Under general anesthesia, a flexible bronchoscopy and esophagoscopy are first carried to identify the site of the fistula, the site and length of the fistula, as well as the length of the stenosis if present. Under fluoroscopy, we identify with metallic markers the upper and lower part of the esophageal fistula where the stent will be deployed. A guide wire is installed in the esophagus and stomach, the scope is then pulled out and the stent inserted and deployed under fluoroscopic guiding. Once installed, the endoscope will help to confirm the good position and expansion of the stent. A nasogastric tube is installed and Gastrograffin is used to verify the passage of the contrast and the closure of the fistula. It also allows to identify the presence of endoleakage mainly at the proximal end of the stent. The second step is to re-examine the airway with a flexible bronchoscope to make sure the airway is not compromised. Depending on the findings, the clinician has to make a decision about the necessity of an airway stent.

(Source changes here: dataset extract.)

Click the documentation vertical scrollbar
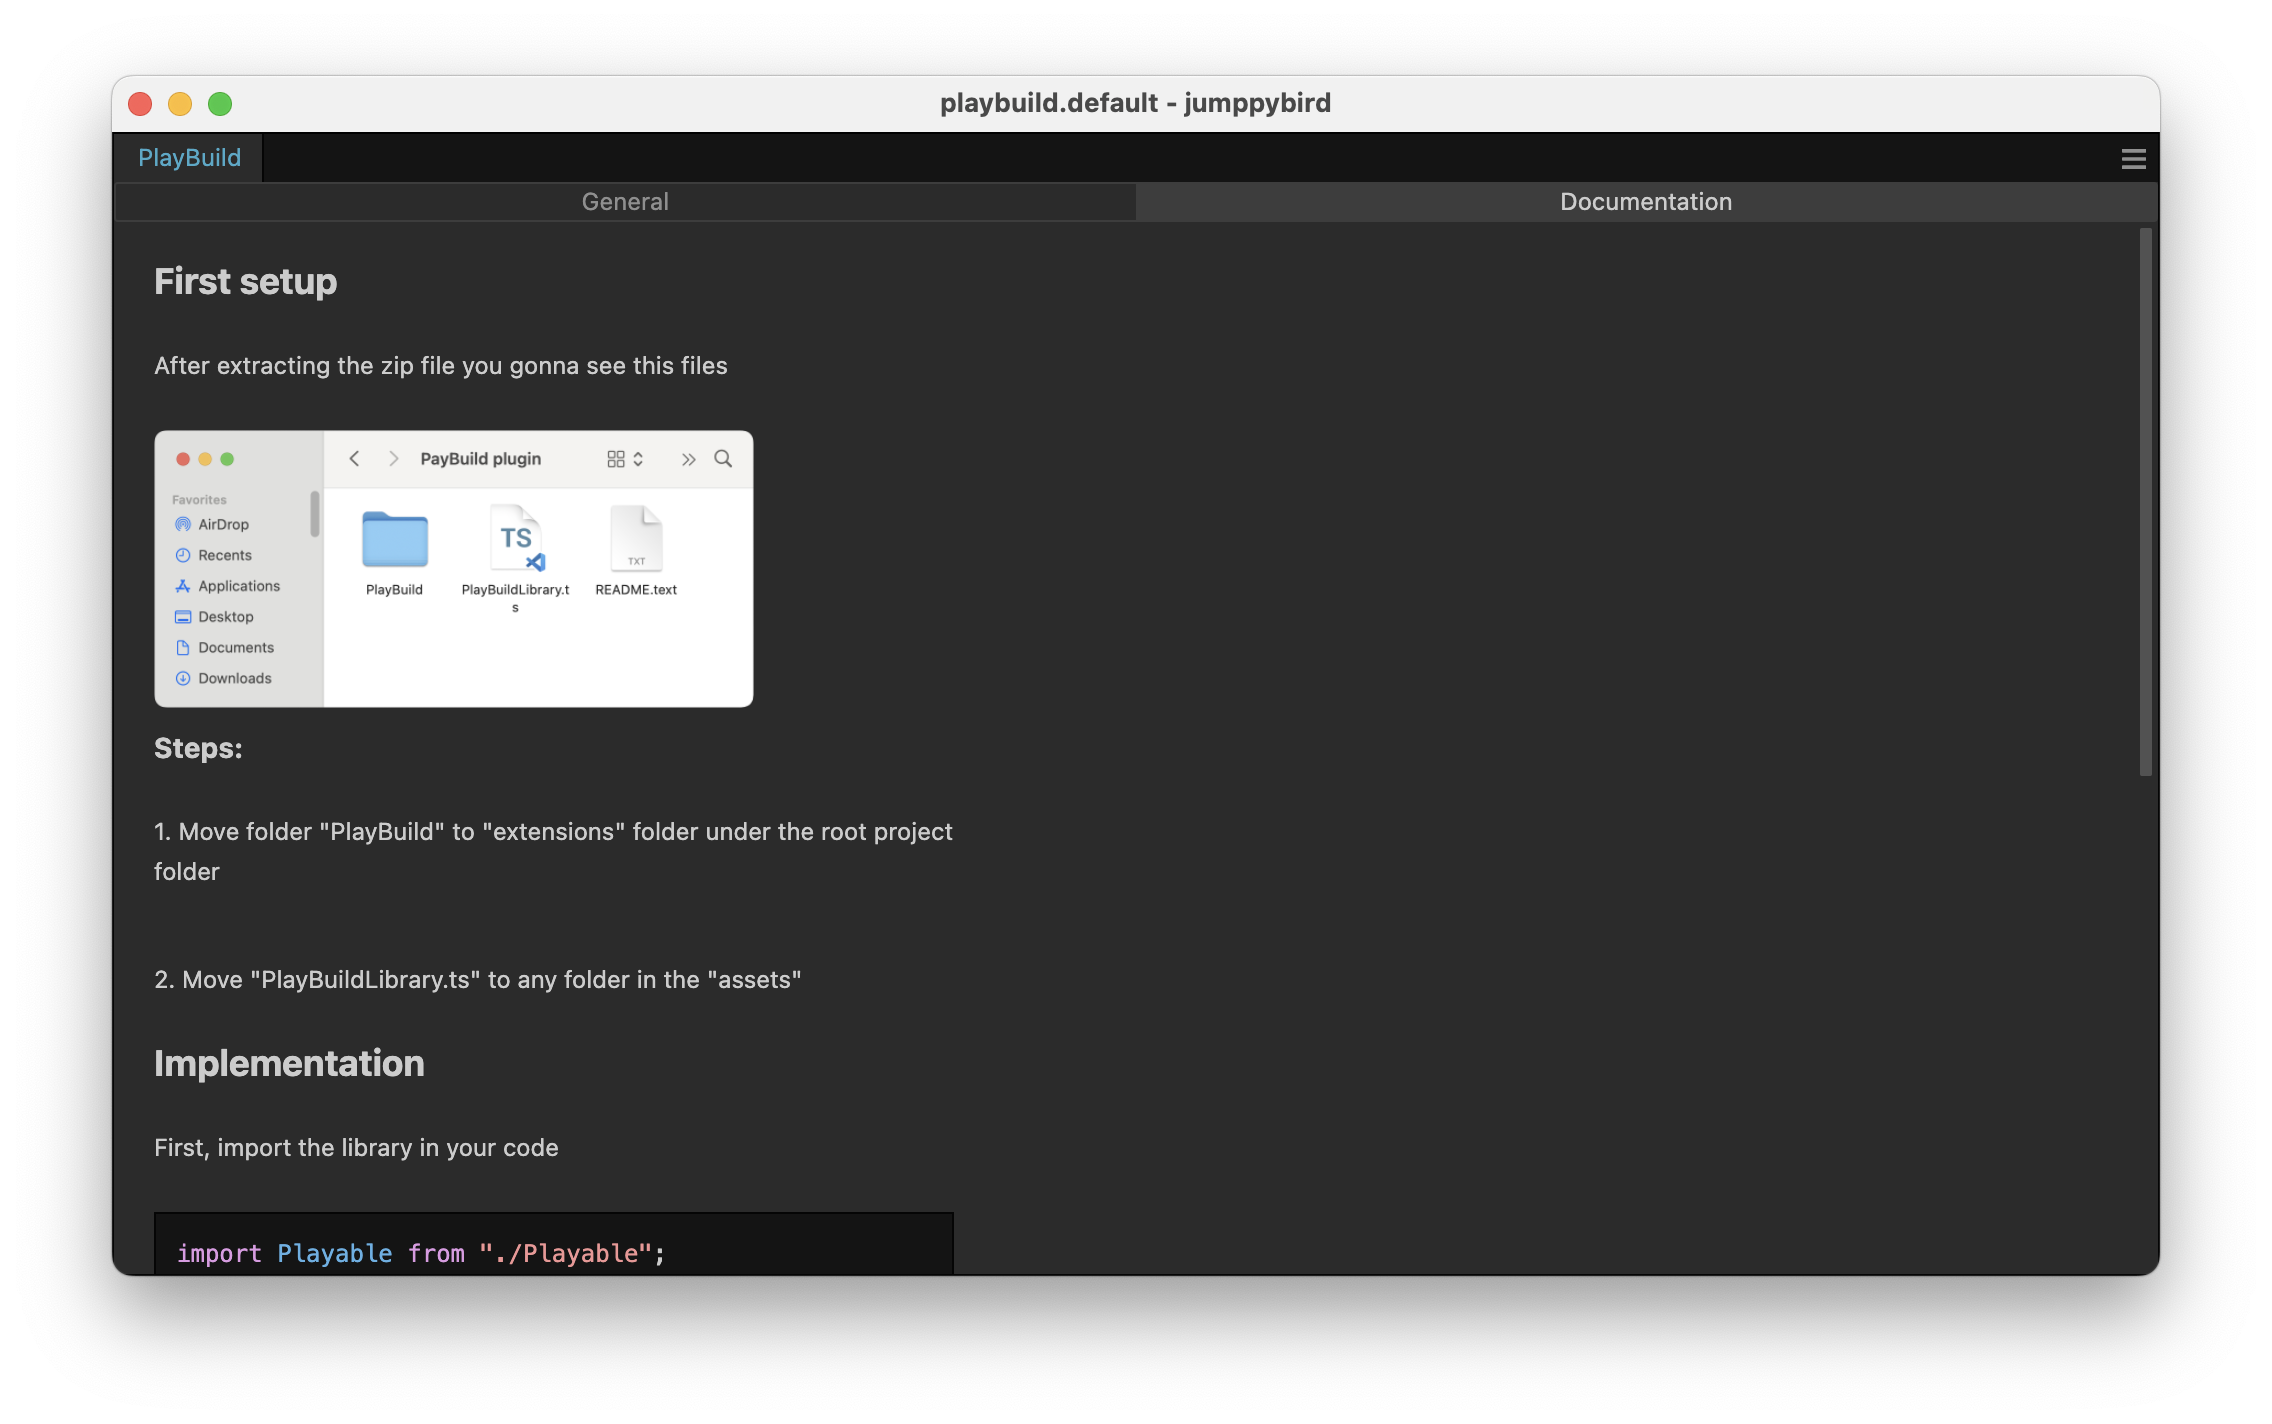 click(2145, 500)
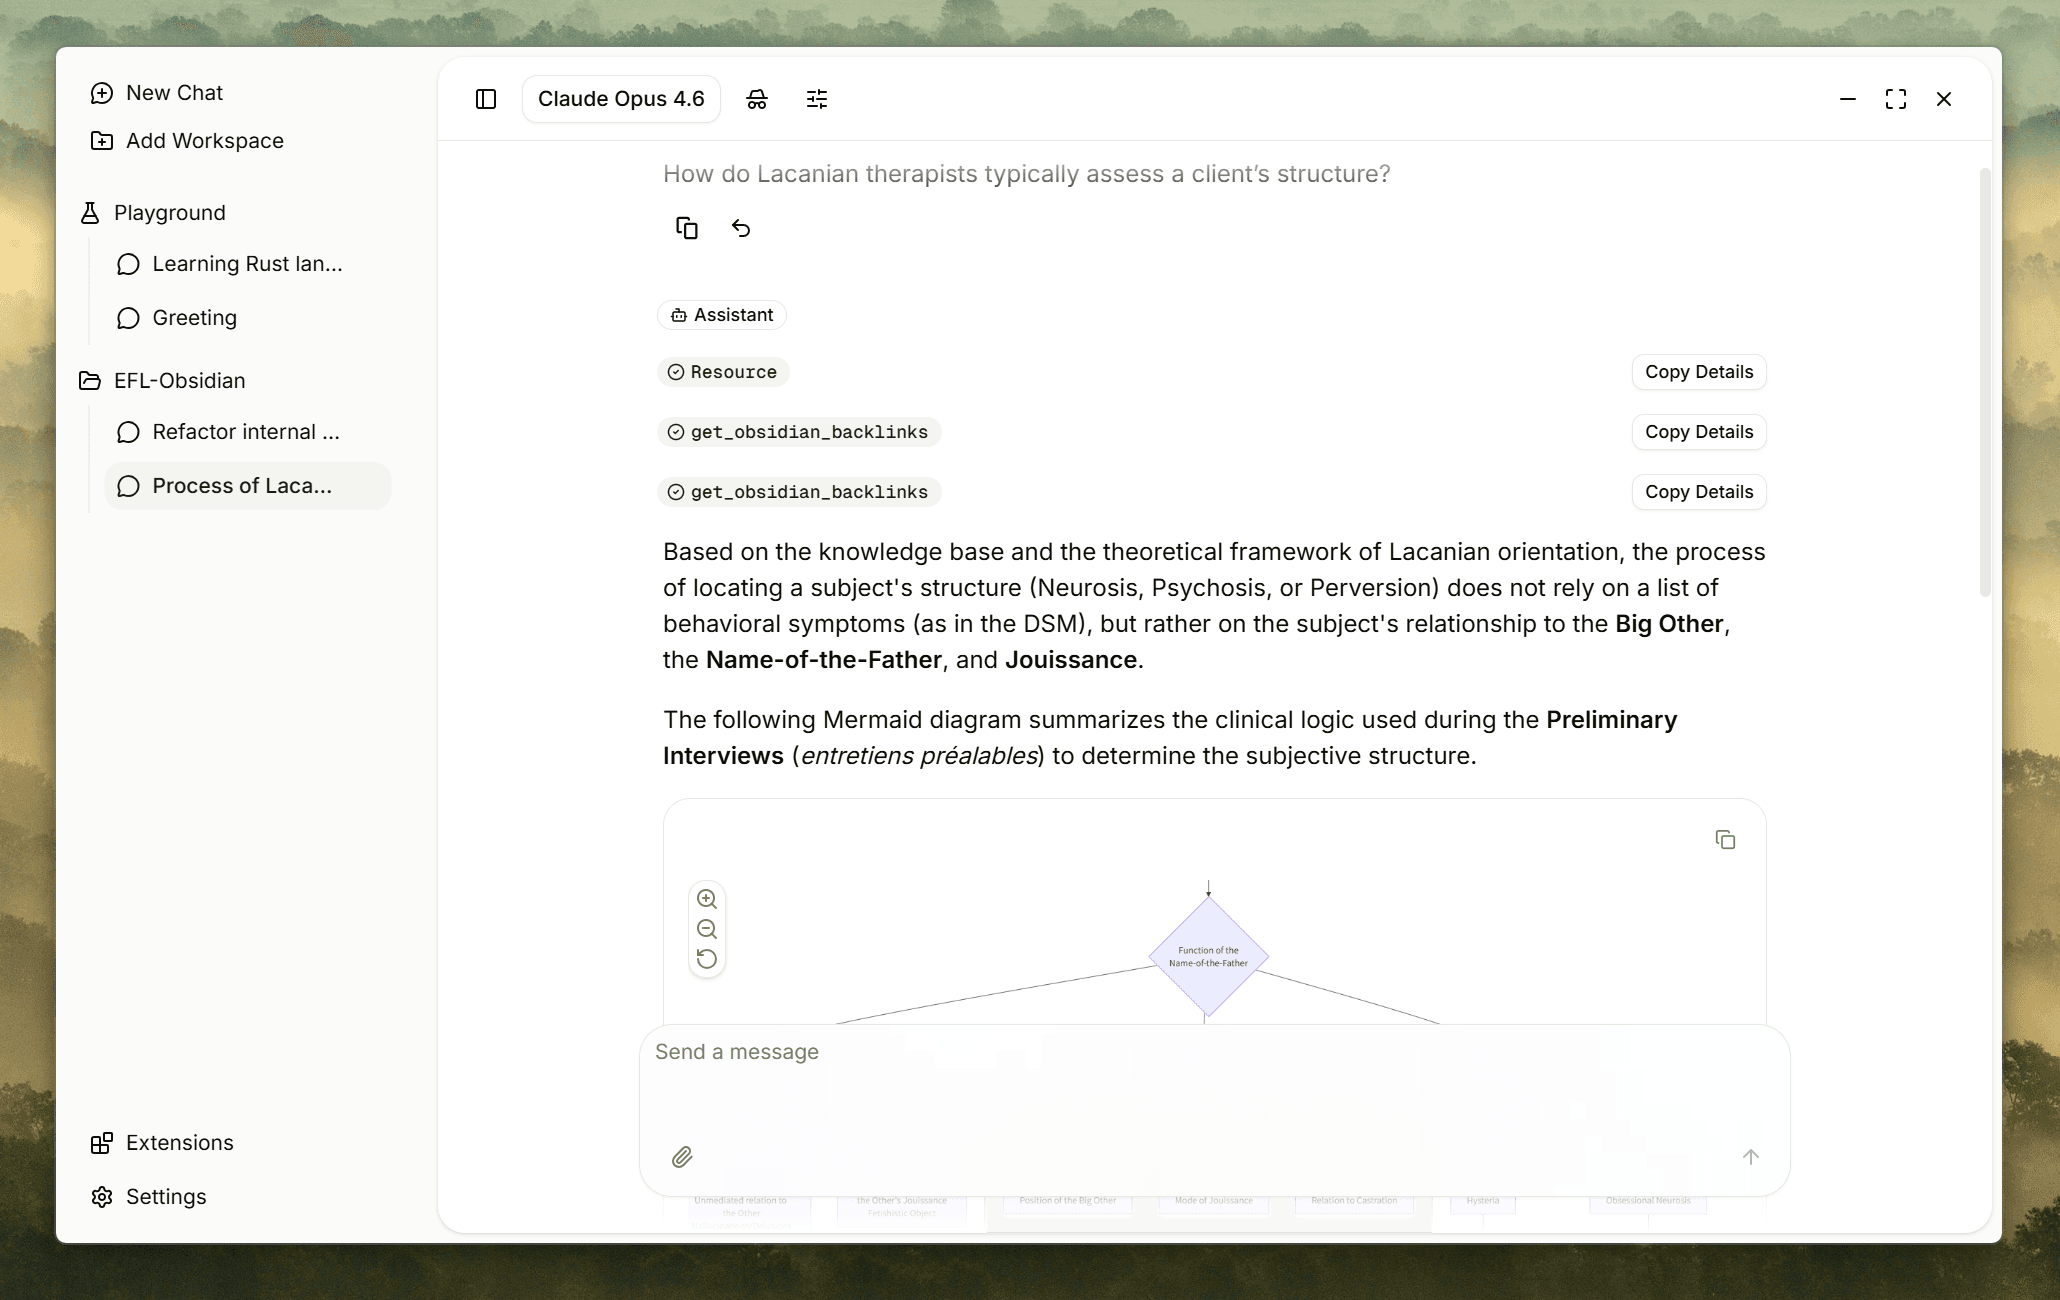The height and width of the screenshot is (1300, 2060).
Task: Toggle the sidebar panel visibility
Action: pos(486,98)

Technique of Airway Stenting

If an airway stent is needed, a team work with the anesthesiologist is imperious to protect the ventilation and saturation during the procedure. Using a rigid bronchoscope is probably the easiest to proceed. An 11 mm or 14 mm rigid bronchoscope is used inside of which one can slip a small flexible bronchoscope and still ventilate adequately the patient. Under direct vision, the stent applicator can be positioned and stent deployed. Fluoroscopic control can also help during the procedure and is used as a control post insertion.
If the fistula is at the level of the carina a more complex procedure is needed to position a Y-stent which can be most difficult in unexperienced hands.
If the fistula is at the level of a main bronchus a short stent can be inserted under fluoroscopy after proper endoscopic visualization and fluoroscopic marking.

Post Stenting Management

Esophageal stents are relatively easy to manage. Elevated bed head prevent from aspiration and diet need to be soft. A document explaining the type of diet recommended is given to the patient. An outpatient follow-up with nurses is organized to support the patient and prevent complications [3].
Tracheal stents need more care because of the possible hardening and incrustation of the secretion. Humid inhalation is recommended especially during night time.

Conclusion

Complication with the stents is migration, granulation tissue formation and secretion obstruction. One of the worst is the necrosis of the esophageal and tracheal wall by the pressure of a double stent.
Although, there is no statistic available, The different procedures the different procedure can be performed with a very low immediate mortality. It has to be if done by experienced endoscopist working in a well-equipped environment. An appropriate correction of any septic condition is essential.

Summary

Taking charge of a patient with a malignant tracheoesophageal fistula can be challenging. Today the best way to support those patients with a dismal prognosis is to properly use the new selfexpanding technology. Stenting is the ideal method to palliate effectively aspiration and to deal with airway stenosis. One has to document properly the fistula and use the appropriate stents to seal the airway and bypass the stenosis.